- **Action item**
From the first line to the last, give the material again exactly, without the images.

- **Raw data**
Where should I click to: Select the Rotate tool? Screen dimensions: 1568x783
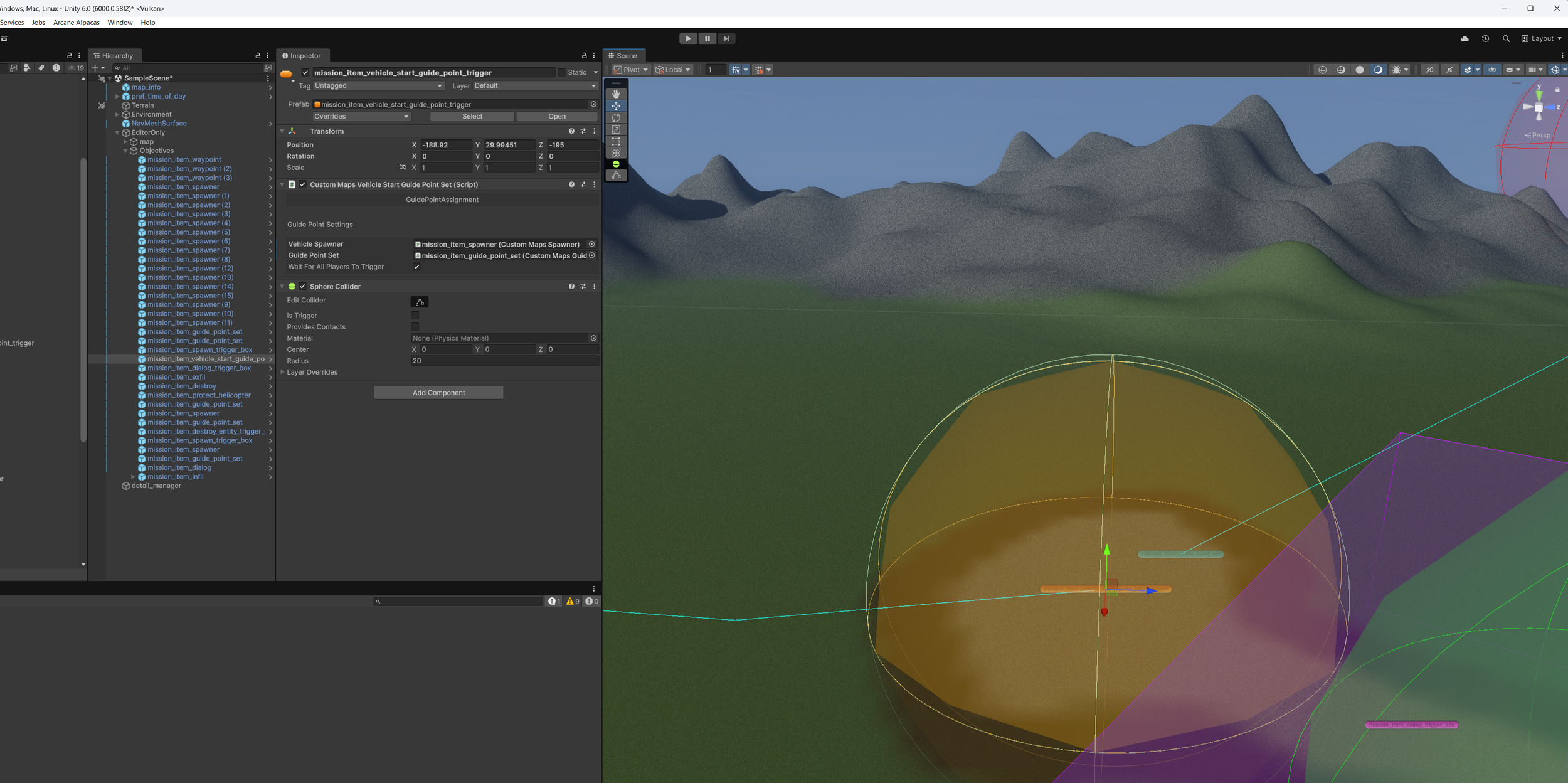click(616, 118)
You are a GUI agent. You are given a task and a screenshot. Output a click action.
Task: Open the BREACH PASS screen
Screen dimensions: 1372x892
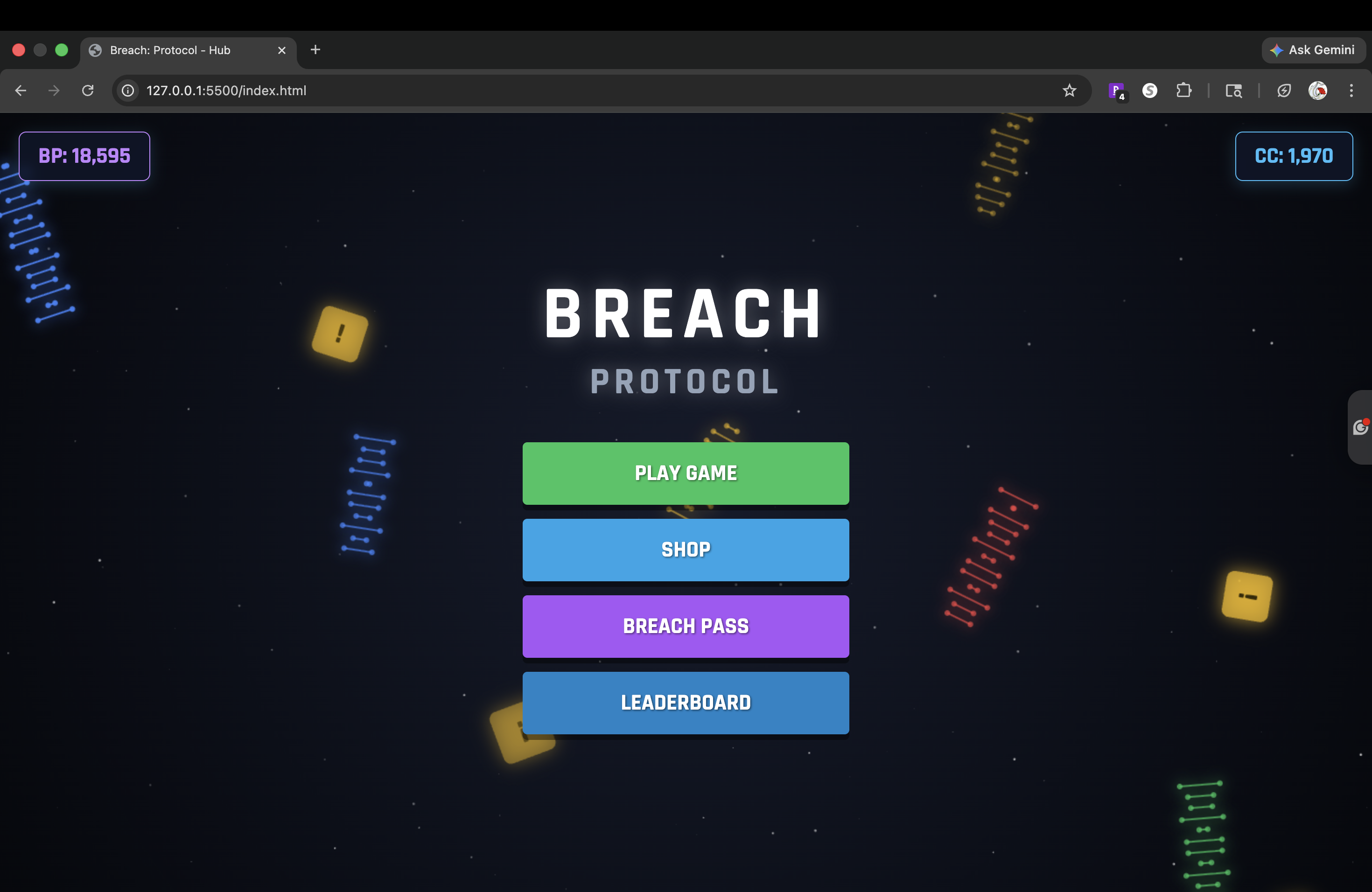click(x=686, y=626)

- **Exercise solution**
Where should I click to: Select the Rotate tool? Screen dimensions: 1568x783
click(616, 118)
You are a GUI agent. You are given a task and a screenshot. Output a click action.
Task: Open the BREACH PASS screen
Screen dimensions: 1372x892
click(x=686, y=626)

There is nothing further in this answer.